Assessing medical knowledge has been one of those bugaboos of medical education that has multiple purposes. By the time a person gets to medical school, they have taken high stakes exams, from SATs, in my day College Board Achievement Tests, the Organic Chemistry final, almost certainly an MCAT once or twice. All have numbers attached to them, designed in part to assess achievement but also to predict future potential, as these scores get submitted to others who don't really care how much math you really know but have to sort through who to select for limited entry slots. Medical school Admission Committees skim off the success stories and regroup them into a new pool for new high stakes exams that never really end.
The general sequence of standardized testing, not counting course examinations, includes Step 1 after the preclinical years, which for some schools tacks on the core clinical year, Step 2 during the senior year, Step 3 usually taken after internship, Board Certification after residency or fellowship, and Recertification which occurs typically at ten year intervals for most specialties. We get pretty adept at taking them.
Each ordeal has a number assigned to it. The purpose of the score becomes less clear as the cohort of test takers becomes more exclusive. Specialty certification exams, the final step, are functionally pass/fail. Either you achieve certification or you don't, yet there is a score reported and subdivided by subject for the sole benefit of the applicant to know where some future attention to knowledge upgrades are best applied. By Step 3, admission decisions have already been made so only a pass benefits the new physician, but the institution needs to know the caliber of those accepted into their programs and options for tweaking their curriculums. By the time Step 2 is reported, residency match applications have been submitted. There is a specialty score which may help the program rank its applicants but the scores benefit the medical school more than they benefit the student, especially in view of a 97% pass rate among first time takers. .
Step 1 may be the last test with serious ranking potential both for student and for school.
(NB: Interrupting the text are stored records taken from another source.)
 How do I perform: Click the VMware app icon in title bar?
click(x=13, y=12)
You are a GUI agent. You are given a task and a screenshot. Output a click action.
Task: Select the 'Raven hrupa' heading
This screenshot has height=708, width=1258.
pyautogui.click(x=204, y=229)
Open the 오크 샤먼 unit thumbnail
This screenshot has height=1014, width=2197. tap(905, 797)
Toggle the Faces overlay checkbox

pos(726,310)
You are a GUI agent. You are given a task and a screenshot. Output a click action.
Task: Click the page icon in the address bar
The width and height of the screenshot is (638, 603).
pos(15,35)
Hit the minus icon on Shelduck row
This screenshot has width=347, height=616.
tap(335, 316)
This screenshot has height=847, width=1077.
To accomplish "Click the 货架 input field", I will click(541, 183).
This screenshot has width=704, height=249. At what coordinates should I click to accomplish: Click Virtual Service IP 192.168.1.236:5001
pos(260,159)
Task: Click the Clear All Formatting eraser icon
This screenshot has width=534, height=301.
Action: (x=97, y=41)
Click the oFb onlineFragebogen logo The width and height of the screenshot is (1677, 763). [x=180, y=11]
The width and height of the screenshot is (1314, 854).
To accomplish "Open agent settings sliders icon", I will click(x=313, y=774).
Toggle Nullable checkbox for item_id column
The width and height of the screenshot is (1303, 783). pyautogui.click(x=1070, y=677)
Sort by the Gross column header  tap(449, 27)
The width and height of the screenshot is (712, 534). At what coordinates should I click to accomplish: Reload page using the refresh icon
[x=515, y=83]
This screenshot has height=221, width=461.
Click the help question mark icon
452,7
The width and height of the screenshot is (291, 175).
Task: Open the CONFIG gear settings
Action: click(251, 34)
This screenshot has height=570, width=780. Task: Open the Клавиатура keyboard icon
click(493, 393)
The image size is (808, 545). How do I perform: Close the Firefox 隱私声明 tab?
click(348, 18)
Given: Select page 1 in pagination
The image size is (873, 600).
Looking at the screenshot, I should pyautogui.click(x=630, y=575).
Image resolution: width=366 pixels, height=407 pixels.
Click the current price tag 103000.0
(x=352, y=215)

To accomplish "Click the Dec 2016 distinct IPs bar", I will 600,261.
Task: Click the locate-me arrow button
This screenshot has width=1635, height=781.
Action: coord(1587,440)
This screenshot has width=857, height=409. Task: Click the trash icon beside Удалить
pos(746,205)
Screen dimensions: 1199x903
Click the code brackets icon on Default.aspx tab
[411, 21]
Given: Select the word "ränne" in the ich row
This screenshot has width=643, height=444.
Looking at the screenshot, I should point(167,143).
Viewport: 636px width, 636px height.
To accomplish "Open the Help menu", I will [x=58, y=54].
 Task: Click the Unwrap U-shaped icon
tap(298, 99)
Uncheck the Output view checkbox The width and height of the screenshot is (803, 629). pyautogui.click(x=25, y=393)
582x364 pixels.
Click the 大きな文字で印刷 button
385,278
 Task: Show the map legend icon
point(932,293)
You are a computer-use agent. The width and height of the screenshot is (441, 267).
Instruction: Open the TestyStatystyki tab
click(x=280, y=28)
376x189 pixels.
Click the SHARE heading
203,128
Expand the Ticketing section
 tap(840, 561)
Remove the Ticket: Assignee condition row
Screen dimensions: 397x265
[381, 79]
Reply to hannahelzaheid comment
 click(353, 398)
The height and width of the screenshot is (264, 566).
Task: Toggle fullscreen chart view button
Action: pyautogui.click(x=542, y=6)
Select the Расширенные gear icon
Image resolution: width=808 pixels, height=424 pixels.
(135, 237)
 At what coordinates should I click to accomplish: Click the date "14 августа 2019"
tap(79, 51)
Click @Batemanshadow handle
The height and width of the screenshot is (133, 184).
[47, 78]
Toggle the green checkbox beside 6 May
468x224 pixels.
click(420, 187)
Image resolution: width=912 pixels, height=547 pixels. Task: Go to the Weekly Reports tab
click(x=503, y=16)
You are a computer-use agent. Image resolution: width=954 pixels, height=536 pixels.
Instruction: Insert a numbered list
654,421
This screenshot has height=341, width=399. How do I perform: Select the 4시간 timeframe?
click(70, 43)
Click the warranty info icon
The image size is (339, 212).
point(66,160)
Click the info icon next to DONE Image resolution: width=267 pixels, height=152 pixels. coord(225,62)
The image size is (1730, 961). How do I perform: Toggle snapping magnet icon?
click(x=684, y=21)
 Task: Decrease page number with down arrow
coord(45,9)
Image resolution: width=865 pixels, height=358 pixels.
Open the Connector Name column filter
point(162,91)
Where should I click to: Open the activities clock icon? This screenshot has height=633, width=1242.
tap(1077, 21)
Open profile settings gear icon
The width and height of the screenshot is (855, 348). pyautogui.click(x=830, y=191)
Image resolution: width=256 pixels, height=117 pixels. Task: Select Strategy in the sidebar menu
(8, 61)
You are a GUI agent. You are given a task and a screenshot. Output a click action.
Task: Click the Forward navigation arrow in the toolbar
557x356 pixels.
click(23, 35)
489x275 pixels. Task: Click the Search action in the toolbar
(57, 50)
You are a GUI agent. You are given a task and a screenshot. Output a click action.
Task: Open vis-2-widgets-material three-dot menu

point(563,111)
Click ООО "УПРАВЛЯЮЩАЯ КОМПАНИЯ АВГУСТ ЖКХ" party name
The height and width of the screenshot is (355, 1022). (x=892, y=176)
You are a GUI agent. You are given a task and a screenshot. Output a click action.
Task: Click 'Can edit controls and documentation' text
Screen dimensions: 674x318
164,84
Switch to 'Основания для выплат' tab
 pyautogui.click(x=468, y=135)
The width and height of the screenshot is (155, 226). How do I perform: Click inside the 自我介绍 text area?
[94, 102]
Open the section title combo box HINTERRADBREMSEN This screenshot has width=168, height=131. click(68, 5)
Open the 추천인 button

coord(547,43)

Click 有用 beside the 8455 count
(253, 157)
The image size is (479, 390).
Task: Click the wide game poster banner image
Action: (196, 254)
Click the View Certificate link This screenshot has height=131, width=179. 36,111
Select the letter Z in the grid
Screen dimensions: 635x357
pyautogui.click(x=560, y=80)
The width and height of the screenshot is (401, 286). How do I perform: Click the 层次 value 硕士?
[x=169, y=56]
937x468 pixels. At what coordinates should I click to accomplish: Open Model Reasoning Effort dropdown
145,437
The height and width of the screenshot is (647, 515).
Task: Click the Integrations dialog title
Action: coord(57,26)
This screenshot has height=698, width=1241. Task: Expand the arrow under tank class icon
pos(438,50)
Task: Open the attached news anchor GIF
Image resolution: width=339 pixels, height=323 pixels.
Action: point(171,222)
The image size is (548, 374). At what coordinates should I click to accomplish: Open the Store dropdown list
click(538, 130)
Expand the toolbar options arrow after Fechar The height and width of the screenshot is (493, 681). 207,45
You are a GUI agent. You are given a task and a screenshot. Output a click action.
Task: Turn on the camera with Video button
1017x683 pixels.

A recent decision to no longer report scores beyond pass/fail has created some controversy. Good test takers feel cheated. Program directors looking at hundreds of applicants from scores of schools liked the ease of lopping off the bottom 2/3 from further consideration. Students whose test taking savvy fell below their grades, which are more a reflection of daily diligence, now have an advantage. Is this a good thing? Nobody knows yet.
In my era we had Part I of National Boards. My school required a passing score to proceed to the clinical year. Those who did not pass, about a dozen each year, and not necessarily those who struggled most with their courses, were assigned a remedial summer while the rest of us went to our first clinical rotation. On repeat examination in September, our pass rate approached 100% and nobody's career was seriously impeded as much as their self-esteem was. Scores went with our residency applications that could decide what to do with the results of preclinical years. The biggest beneficiary was probably the school which could design its curriculum to maximize pass rates, assess the effectiveness of its pre-clinical faculty, and target students weak in a particular science for remediation in advance of the exam. Knowing the historical pass rates also helped. That is no more. While in my day, we had scores that would be used later, the immediate utility was an overall Pass that punched the ticket into the clinical years.
As it goes pass/fail with no scores to be passed along either for residency screening or self-assessment, something beneficial is likely to be sacrificed. Since the pass rates are the same as when I took them 40 years ago, there is still that element of anxiety among the test takers but it won't haunt them two years later. They can focus on their classes. The schools can focus on their curriculums without concern of their relative standings among schools. But the residency program directors will need a different screening mechanism. Likely those of the more prestigious schools will have a selection advantage that a diamond in the rough who squeaked by the competitive admissions process but thrived once on campus can no longer compensate. Overall, I suspect people other than the program directors will eventually miss those Step 1 scores.